**Aim of the task**:
Please print the entries below exactly, from the line with "You are a GUI" through the line with "Task: Open source", including both of those lines and leaving out all others.
━━━━━━━━
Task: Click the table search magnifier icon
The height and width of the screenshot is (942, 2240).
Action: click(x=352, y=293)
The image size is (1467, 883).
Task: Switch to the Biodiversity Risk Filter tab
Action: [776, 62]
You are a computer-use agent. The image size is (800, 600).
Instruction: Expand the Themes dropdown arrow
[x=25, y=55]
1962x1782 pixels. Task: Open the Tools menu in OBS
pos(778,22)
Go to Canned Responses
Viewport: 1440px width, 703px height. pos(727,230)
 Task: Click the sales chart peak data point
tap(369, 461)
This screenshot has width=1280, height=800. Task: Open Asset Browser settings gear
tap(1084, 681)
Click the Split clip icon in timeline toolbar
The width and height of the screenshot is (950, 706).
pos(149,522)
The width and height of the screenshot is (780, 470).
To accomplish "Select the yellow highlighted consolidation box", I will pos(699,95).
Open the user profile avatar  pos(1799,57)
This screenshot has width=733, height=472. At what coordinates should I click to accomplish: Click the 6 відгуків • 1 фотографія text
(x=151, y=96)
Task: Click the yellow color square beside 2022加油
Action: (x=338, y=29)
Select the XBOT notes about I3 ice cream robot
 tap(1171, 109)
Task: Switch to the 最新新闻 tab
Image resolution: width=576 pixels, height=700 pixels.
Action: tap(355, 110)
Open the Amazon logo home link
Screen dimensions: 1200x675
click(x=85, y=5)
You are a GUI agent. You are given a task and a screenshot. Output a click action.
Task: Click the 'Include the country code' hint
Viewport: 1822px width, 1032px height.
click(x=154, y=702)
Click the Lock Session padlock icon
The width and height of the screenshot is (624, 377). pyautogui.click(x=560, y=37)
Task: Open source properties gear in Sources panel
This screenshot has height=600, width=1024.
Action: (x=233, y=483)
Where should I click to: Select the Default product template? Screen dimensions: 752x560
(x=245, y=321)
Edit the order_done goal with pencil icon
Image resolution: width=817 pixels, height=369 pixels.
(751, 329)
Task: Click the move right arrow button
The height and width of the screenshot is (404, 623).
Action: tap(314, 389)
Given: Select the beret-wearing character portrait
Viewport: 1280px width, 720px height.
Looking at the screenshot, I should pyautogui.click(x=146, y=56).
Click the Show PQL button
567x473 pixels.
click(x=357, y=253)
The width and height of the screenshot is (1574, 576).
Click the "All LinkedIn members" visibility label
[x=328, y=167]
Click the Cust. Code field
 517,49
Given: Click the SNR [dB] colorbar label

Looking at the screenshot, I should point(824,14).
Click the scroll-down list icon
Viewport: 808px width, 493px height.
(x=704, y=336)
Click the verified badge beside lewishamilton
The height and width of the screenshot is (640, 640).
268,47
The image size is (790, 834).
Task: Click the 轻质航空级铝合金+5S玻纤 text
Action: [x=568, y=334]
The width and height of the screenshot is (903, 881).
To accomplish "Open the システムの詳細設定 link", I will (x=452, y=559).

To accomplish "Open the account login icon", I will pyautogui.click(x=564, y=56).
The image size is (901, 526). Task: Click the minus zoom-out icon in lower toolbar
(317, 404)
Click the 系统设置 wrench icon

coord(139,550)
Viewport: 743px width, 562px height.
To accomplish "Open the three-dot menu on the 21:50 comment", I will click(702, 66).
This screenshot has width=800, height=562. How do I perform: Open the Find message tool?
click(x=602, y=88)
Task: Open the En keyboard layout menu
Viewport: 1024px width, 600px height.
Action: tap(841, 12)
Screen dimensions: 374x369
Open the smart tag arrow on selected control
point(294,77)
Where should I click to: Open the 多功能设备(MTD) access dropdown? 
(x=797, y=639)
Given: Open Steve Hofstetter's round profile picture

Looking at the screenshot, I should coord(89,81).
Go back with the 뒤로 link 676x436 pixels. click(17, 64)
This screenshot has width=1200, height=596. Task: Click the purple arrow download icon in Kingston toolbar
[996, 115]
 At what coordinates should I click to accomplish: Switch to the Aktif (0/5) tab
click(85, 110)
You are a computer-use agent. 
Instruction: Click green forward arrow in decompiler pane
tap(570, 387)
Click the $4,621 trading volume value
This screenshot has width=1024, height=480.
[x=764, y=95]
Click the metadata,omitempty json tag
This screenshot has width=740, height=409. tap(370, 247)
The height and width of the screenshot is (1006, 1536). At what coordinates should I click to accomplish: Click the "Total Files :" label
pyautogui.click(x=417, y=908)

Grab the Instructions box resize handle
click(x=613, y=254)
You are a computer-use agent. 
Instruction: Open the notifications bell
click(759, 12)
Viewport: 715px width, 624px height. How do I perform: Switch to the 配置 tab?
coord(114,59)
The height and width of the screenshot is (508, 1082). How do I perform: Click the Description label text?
━━━━━━━━
**Result for this task**:
You are a GUI agent. You are given a task and a screenshot. Output a click action.
Task: Click the 'Include the country code' hint
Viewport: 1822px width, 1032px height.
click(x=154, y=702)
Click the Lock Session padlock icon
The width and height of the screenshot is (624, 377). pyautogui.click(x=560, y=37)
Task: Open source properties gear in Sources panel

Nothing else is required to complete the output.